BORDER PATROL CLASHES WITH INDIGENOUS GROUP PROTESTING TRUMP'S WALL: For five hours Monday in the blistering heat of the Sonoran Desert, they prayed, chanted and burned sage to protest the Trump administration’s efforts to put up a 30-foot wall through the Organ Pipe Cactus National Monument — an area they consider sacred. Officials with U.S. Border Patrol and the National Park Service repeatedly ordered the group to move, warning them the site was closed to the public. But when the protesters refused, armed federal agents knocked them to the ground, yanked them apart and drew stun guns in a confrontation caught on camera. “You don’t control the border, you terrorize everyone here from Texas to California and everywhere in between,” one protester told the agents during the standoff, according to the Arizona Republic. As the Trump administration blazes forward with efforts to build and expand border fencing at the U.S.-Mexico border, this week’s clash at Organ Pipe points to escalating efforts by Indigenous groups to protect their ancestral lands — and, with it, the increasingly aggressive response from the federal officials tasked with ensuring the wall gets built. “I would call it an uprising,” Laiken Jordahl, an organizer who works on border issues for the Center for Biological Diversity told The Post on Tuesday. “This administration has given Indigenous people no choice but to take direct action to make their voices heard because they’ve been silenced in every other way.” Along with the Organ Pipe Cactus National Monument, the O’odham consider the desert oasis a key part of their ancestral homeland, which extends from Phoenix and Tucson into the Mexican state of Sonora. Generations of the Hia-Ced O’odham band, which is not federally recognized, lived and conducted ceremonial rites at Quitobaquito before the site was added to a congressionally designated wilderness in the 1950s.
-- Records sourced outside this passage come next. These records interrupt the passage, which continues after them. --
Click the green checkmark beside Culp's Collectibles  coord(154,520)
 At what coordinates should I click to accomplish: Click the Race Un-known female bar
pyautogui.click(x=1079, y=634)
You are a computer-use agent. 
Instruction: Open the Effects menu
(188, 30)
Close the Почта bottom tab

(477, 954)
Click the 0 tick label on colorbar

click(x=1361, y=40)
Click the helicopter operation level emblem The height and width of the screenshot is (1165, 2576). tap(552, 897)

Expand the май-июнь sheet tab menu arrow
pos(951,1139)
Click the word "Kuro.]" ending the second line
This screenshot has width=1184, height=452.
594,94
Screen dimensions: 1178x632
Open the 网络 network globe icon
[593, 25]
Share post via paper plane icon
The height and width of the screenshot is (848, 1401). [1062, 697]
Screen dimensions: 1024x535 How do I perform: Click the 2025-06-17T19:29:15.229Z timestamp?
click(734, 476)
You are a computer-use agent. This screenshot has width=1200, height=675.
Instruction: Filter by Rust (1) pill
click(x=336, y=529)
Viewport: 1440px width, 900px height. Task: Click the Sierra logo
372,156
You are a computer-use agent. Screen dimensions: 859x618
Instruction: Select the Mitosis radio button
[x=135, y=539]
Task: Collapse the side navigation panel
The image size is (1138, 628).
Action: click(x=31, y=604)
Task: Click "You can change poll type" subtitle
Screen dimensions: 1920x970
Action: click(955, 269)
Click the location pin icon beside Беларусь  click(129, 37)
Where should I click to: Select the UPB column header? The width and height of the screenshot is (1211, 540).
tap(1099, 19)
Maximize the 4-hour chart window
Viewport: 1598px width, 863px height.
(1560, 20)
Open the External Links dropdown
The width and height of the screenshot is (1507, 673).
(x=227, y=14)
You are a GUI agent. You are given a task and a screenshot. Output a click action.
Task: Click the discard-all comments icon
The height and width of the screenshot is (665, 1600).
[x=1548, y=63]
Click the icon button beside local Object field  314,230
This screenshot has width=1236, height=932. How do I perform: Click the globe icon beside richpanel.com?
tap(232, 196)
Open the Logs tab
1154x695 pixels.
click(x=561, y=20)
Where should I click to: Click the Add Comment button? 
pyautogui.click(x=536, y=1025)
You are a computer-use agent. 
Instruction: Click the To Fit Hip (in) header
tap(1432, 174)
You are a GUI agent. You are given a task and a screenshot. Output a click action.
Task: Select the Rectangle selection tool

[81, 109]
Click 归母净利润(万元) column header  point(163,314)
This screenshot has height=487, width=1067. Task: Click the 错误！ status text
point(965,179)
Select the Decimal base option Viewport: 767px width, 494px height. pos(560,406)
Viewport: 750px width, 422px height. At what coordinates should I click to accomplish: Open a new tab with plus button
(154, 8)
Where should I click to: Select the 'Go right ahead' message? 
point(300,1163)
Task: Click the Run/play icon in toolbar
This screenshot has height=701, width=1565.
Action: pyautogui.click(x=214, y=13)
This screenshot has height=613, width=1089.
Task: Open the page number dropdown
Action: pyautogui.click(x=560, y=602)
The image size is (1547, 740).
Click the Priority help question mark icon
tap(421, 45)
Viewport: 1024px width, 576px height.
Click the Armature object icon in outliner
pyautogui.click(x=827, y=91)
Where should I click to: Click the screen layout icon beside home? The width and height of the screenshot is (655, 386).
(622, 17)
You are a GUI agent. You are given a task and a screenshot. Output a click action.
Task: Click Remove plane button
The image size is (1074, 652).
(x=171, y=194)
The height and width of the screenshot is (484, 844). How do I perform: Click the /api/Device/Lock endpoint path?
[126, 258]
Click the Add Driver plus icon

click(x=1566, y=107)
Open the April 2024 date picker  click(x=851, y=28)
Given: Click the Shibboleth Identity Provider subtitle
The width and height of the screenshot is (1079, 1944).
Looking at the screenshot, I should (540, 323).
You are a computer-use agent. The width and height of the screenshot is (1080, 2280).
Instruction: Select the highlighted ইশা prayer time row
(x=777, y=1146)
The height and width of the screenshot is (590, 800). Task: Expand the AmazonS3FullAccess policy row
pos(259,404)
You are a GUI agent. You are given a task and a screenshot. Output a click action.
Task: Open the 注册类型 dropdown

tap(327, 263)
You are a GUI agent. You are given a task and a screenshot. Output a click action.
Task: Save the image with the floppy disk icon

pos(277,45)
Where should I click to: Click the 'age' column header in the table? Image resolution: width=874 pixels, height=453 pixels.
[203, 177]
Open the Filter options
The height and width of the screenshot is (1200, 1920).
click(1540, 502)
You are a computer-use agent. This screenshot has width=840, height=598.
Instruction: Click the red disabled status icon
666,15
THE GOP IS TRYING TO USE THE GREEN PARTY (AGAIN) TO DILUTE DEMOCRATIC VOTE: Four years ago, the Green Party candidate played a significant role in several crucial battleground states, drawing a vote total in three of them — Wisconsin, Michigan and Pennsylvania — that exceeded the margin between Donald J. Trump and Hillary Clinton. This year, the Republican Party has been trying to use the Green Party to its advantage again, if not always successfully. In Wisconsin, a G.O.P. elections commissioner and lawyers with ties to Republicans tried to aid attempts by Howie Hawkins, the current Green Party presidential candidate, to get on the ballot there, which were ultimately unsuccessful. In Montana, state regulators found that the Republican Party violated campaign finance laws as part of an effort to boost the Greens in five down-ballot races, including for senator and governor. And in Western Pennsylvania, petitioners from Florida and California were brought in to gather signatures for Mr. Hawkins by an outside firm whose actions Mr. Hawkins and the party said they could not account for. Mr. Hawkins also did not make the ballot there. As of this week, Mr. Hawkins was on the ballot in only 28 states, qualifying in Florida, Colorado and Michigan, but not in other states where polls show relatively narrow margins, including Wisconsin, New Hampshire and Georgia. That’s a far cry from 2016, when Ms. Stein qualified in 44 states and drew almost 1.4 million votes overall. Some Democrats blamed her bid for depriving Mrs. Clinton of critical votes that year, while also condemning Russian efforts to boost Ms. Stein’s candidacy. Mr. Hawkins, a longtime party activist, acknowledged that Republicans had likely tried to help him but dismissed the efforts as irrelevant.